Эмпиризм и субъективность. Критическая философия Канта. Бергсонизм. Спиноза (сборник) - Делез Жиль. Страница 5
Аффект есть первичное данное или, если угодно, модификация такового; он не содержит в себе никакого представительствующего качества, которое делало бы его копией какого-либо другого данного или другой модификации.54
Моральные различия [вроде порока и добродетели — пер.] уже не порождаются разумом, поскольку возбуждают аффекты, производят или предотвращают поступки.55 Действительно, есть противоречие в краже собственности, в нарушении обязательств, но лишь в той мере, в какой обязательства и собственность существуют в природе. Разум всегда можно применить, но применяется он к предсуществующему миру и предполагает предшествующую мораль, некий порядок целей.56 Значит, именно потому, что практика и мораль в своей природе (но не в своих обстоятельствах) безразличны к разуму, разум ищет собственное отличие. Поскольку он отрицается извне, он будет отвергаться изнутри и раскрываться как безумие и скептицизм. К тому же, поскольку такой скептицизм имеет свой источник происхождения и свой мотив вовне — в безразличной практике, то сама практика безразлична к скептицизму: всегда ведь можно сыграть в трик-трак.57 Философ ведет себя также, как и любой другой: свойство скептика именно в том, что его размышления не позволяют дать ответ и не производят убеждений.58 Следовательно, мы возвращаемся к предыдущему заключению, на этот раз окончательному: и скептицизм, и позитивизм — оба присутствуют в одном и том же философском размышлении. Позитивизм аффектов и морали порождает скептицизм разума: такой внутренний скептицизм, став скептицизмом разума, в свою очередь порождает позитивизм рассудка как теорию практики. Позитивизм рассудка постигается по образу скептицизма разума.59
По образу, а не по подобию. Теперь можно точно понять различие между системой морали и системой рассудка. В случае привязанности различают два термина: аффективную и моральную привязанность, а также выход за пределы как измерение познания. Несомненно, принципы морали, изначальные и естественные качества аффекта выходят за пределы и воздействуют на душу также, как и принципы ассоциации; эмпирический субъект жестко установлен в душе благодаря результату действия всех сопряженных друг с другом принципов. Но лишь под влиянием (впрочем неравным) принципов ассоциации — и никаких других — этот субъект сам может выйти за пределы того, что дано: он верит. В этом точном смысле выход за пределы касается исключительно познания: он выносит идею по ту сторону ее самой, сообщая ей некую роль, утверждая ее объект и устанавливая ее связи. Отсюда следует, что самый важный принцип — в системе рассудка, — воздействующий на разум, будет с самого начала рассматриваться в его активности, в движении субъекта, выходящего за пределы того, что дано: природа каузального отношения схватывается в заключении.60 Что касается морали, тут все по-другому, даже когда она берется по аналогии с формой демонстрации выхода за пределы.61 Здесь не делается никакого заключения.

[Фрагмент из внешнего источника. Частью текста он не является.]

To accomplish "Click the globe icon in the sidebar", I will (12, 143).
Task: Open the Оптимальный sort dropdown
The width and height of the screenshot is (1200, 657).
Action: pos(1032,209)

Мы не делаем заключения, что характер добродетелен, из того, что он нравится нам, но чувствуя, что он нам нравится особым образом, в сущности чувствуем и то, что он добродетелен.62
Мораль принимает идею в качестве единственного фактора собственных условий и принимает ассоциацию в качестве определяющего элемента человеческой природы. Напротив, в системе рассудка как раз ассоциация — определяющий элемент, единственный определяющий элемент человеческой природы. Для иллюстрации такой двойственности, достаточно вспомнить различие, проводимое Юмом между двумя [тождествами] личности [moi],63 и тот другой способ, каким он представляет и трактует соответствующие проблемы.

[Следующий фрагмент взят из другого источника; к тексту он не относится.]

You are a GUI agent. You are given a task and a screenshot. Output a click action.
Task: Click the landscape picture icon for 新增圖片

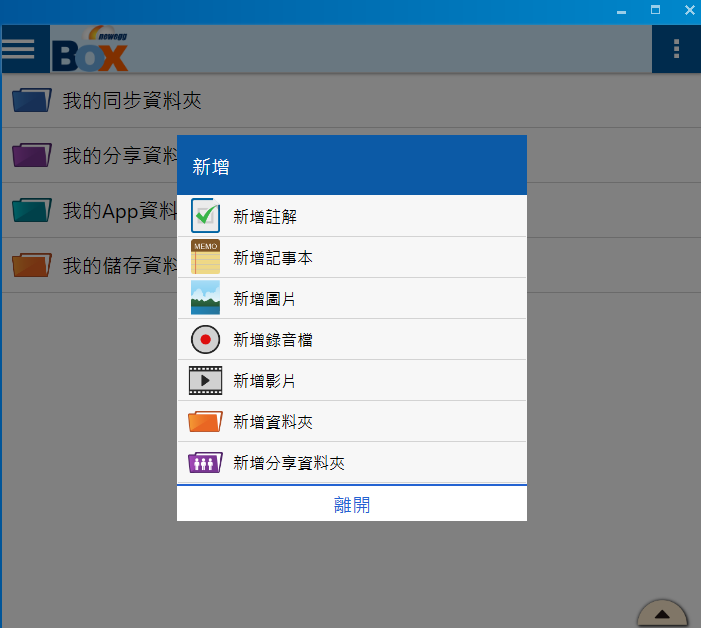[x=205, y=298]
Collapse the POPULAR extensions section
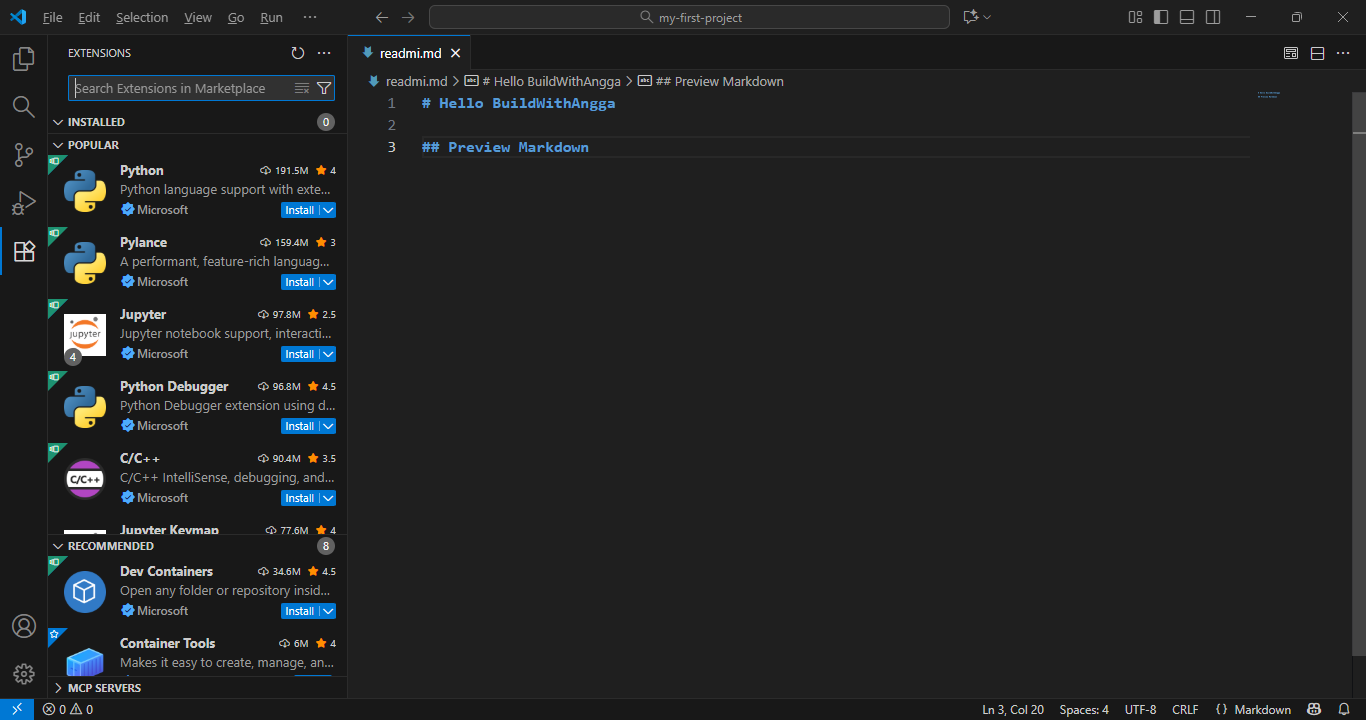Image resolution: width=1366 pixels, height=720 pixels. [x=58, y=144]
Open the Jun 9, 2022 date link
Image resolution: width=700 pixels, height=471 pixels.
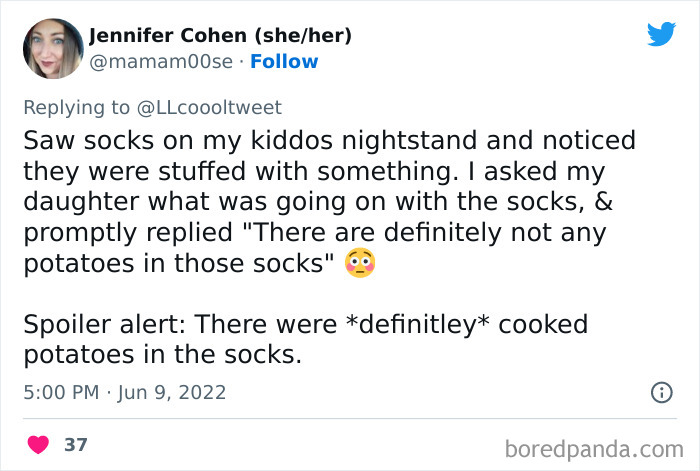point(170,393)
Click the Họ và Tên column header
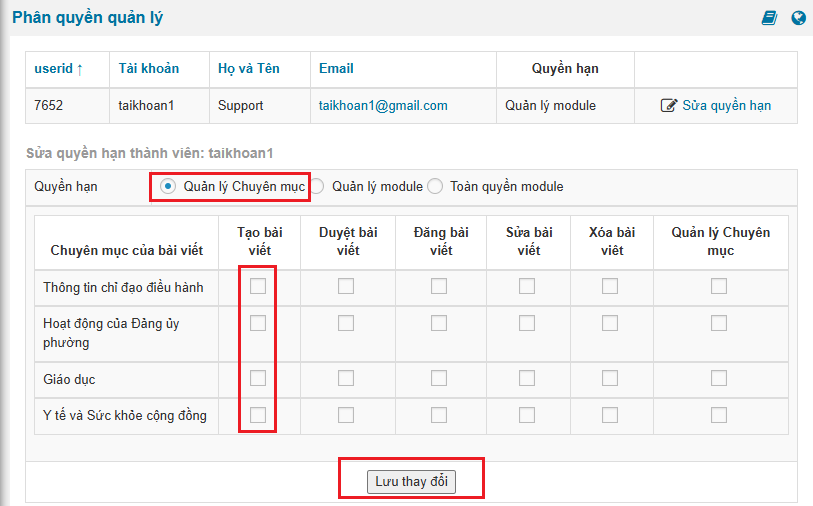Viewport: 813px width, 506px height. (x=249, y=69)
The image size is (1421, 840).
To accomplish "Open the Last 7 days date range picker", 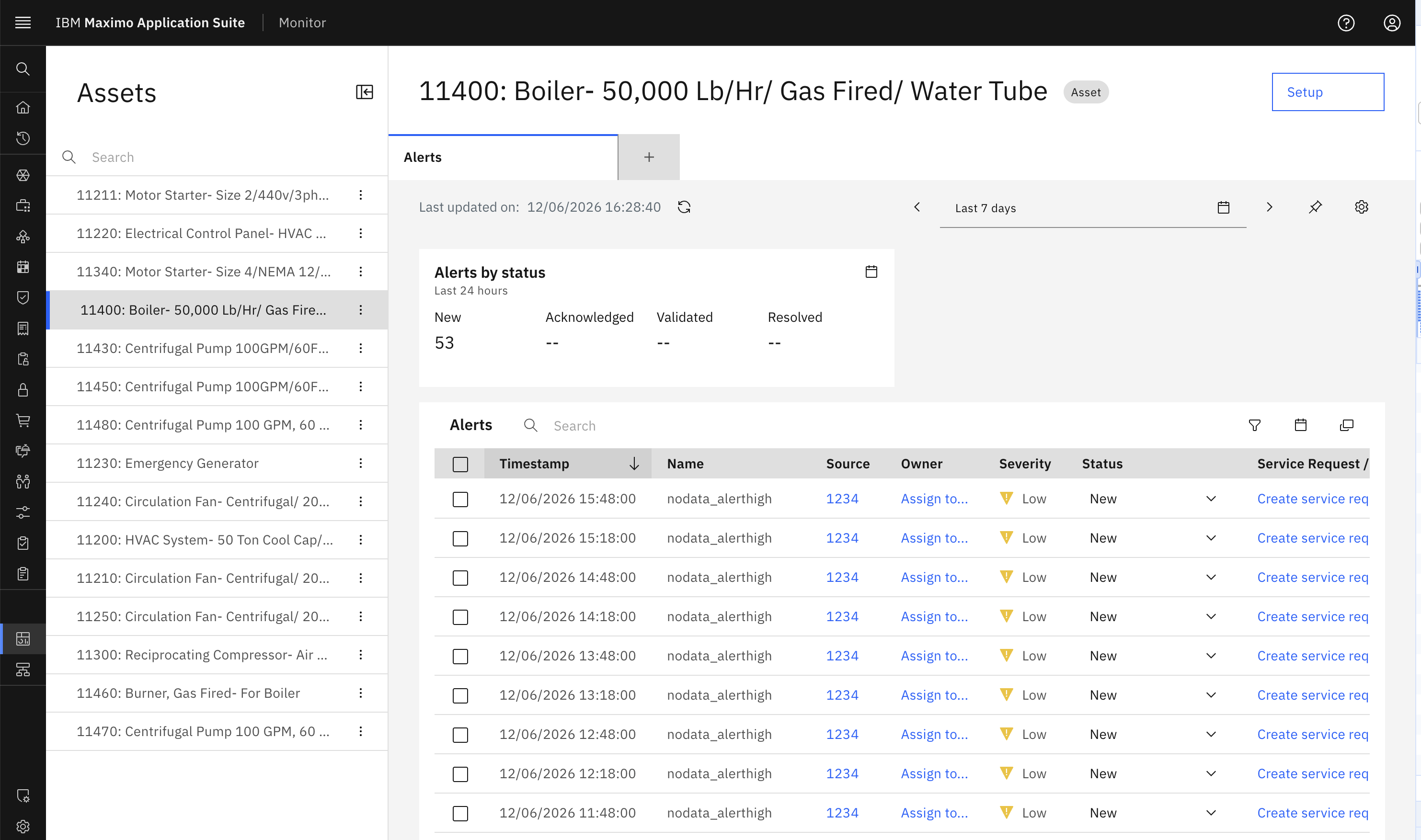I will coord(1093,208).
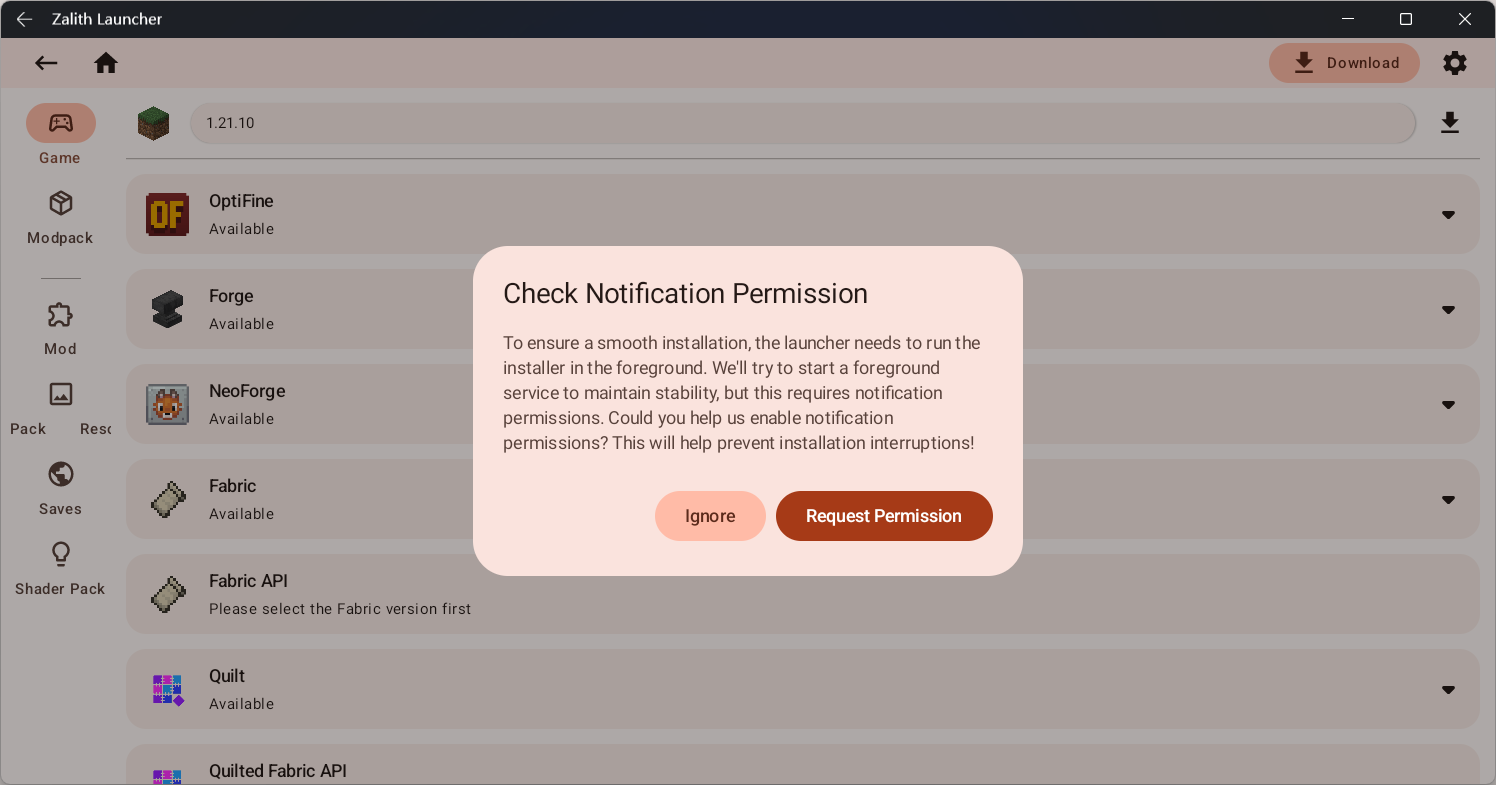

Итак, есть два типа практики, непосредственно представленных крайне разными характеристиками. Практика рассудка определяет внутреннюю экономию Природы, она действует через экстенсию. Природа — как объект физики — существует последовательно, шаг за шагом. В этом ее сущность. Если мы рассматриваем объекты в их идее, то возможно, что все эти объекты «могут стать причинами или действиями друг друга»,64 поскольку каузальное отношение не является отношением их качеств: логически все, что угодно, может быть причиной всего, чего угодно. Если же, с другой стороны, мы наблюдаем соединение двух объектов, каждый из которых численно отличается [от другого], то один представленный объект независим от другого объекта и каждый из них не оказывает никакого влияния на другой объект; «они вполне разделены по времени и месту».65 Они — только компоненты частей конкретной вероятности,66 фактически, если вероятность предполагает причинность, то достоверность, рождающаяся из причинного рассуждения, также есть некий предел, особый случай вероятности, или, скорее, случай практически абсолютного схождения вероятностей.67 Природа — протяженная величина; следовательно, она годится для физического эксперимента и исчисления. Существенным является упорядочение ее частей: в этом и состоит функция общих правил в области познания. Природа — не целостность; целое не столько открывается, сколько изобретается. Тотальность — это только собрание. «…Я отвечаю на это, что соединение частей в целое… совершается исключительно произвольным актом ума [esprit] и не оказывает никакого влияния на природу вещей».68 Общие правила познания, поскольку их всеобщность касается целого, не отличаются от естественных принципов нашего рассудка.69 Трудность, говорит Юм, не в том, чтобы их изобрести, а в том, чтобы их применить.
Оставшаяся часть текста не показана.